Adesso anche Massimo Gramellini nel suo Caffè griffato Corsera scopre le magagne della metropolitana di Napoli. Titola in prima pagina “Il metro di Giggino” e scrive di “lavori infiniti della metropolitana fantasma”.
L’occasione ghiotta è fornita dalla scoperta di inizio anno: le carrozze ordinate sono troppo grandi e inadatte agli impianti. Una “scoperta – osserva Gramellini – onestamente imprevedibile, per raggiungere i binari un treno lungo 39 metri dovrà essere calato dentro un pozzo lungo 27”.
Non è proprio così, ma quasi. Descrive Repubbica Napoli: “Il pozzo di lavorazione per calare i treni sui binari non è largo a sufficienza per far passare i nuovi convogli di 39 metri di lunghezza. Che dunque non potranno entrare in linea fino a che non sarà costruito il deposito di via Campegna”.
Ma che razza di progetti sono mai stati varati?
La Voce ha più volte descritto l’incredibile metrò story, nata 40 e passa anni fa e senza lo straccio di un progetto. Non sono in pochi a ricordare le prime peripezie romane, quando l’assessore al ramo venne invitato al ministero per illustrare il progetto… che non c’era. E al suo posto portò con sé una tesi di laurea comprata da uno studente di ingegneria sul sottosuolo di Napoli!
Poi le cose, nel corso degli anni, si sono ‘evolute’. Grazie ai compassi messi a disposizione dalla famiglia Lunardi, portabandiera il ministro alle Infrastrutture nel governo Berlusconi, con la sua Rocksoil.
Ma c’è anche chi ricorda che i lavori sono cominciati senza la rituale VIA, la Valutazione di Impatto Ambientale necessaria anche per realizzare una veranda o un box auto. Sparita, la Via, volatilizzata. Ricostruisce un impiegato di palazzo San Giacomo: “non c’era e allora venne simulato un furto, con tanto di denuncia a posteriori. Così la delibera venne fatta ex novo, dopo che i lavori erano già cominciati”.

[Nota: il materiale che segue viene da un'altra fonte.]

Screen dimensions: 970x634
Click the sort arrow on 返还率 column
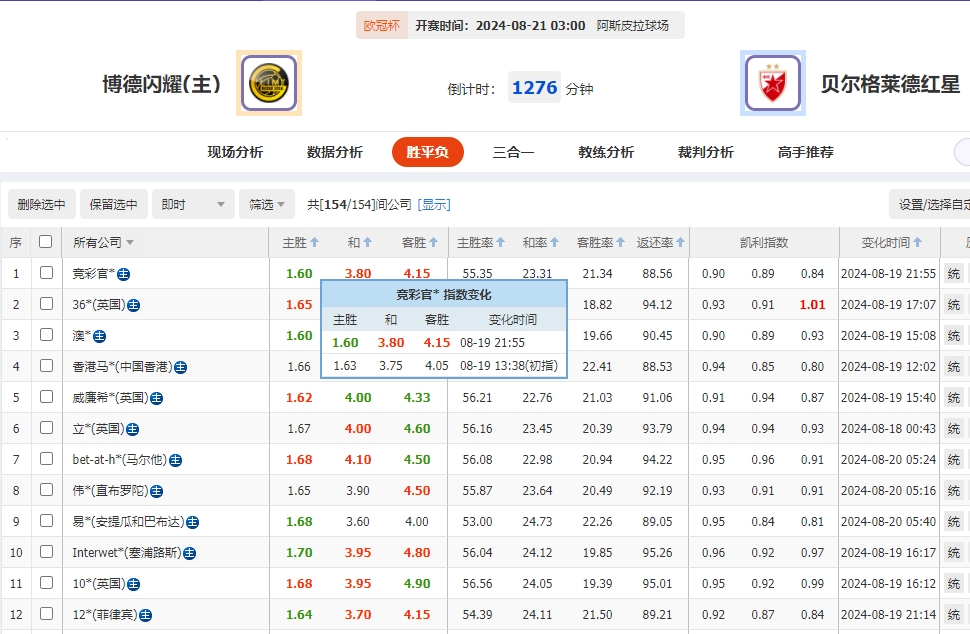click(x=681, y=241)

E aggiunge: “ma i problemi tecnici per il metrò piovono di continuo. D’estate si muore di caldo nei convogli, d’inverno di freddo e basta una pioggia per far allagare tutto, con pesantissimi rischi per i passeggeri. Le stazioni poi oggi sono in preda ai vandali, non c’è alcun controllo. I costi a chilometro sono stratosferici e non si fermano, anche per le opere d’arte, si fa per dire, piazzate nelle stazioni. Adesso si inaugura quella nella zona universitaria ad ovest della città, e i costi aumentano di 50 milioni per via della stazione chiamata ‘la vulva’. Siamo alle comiche: ma care e salate”.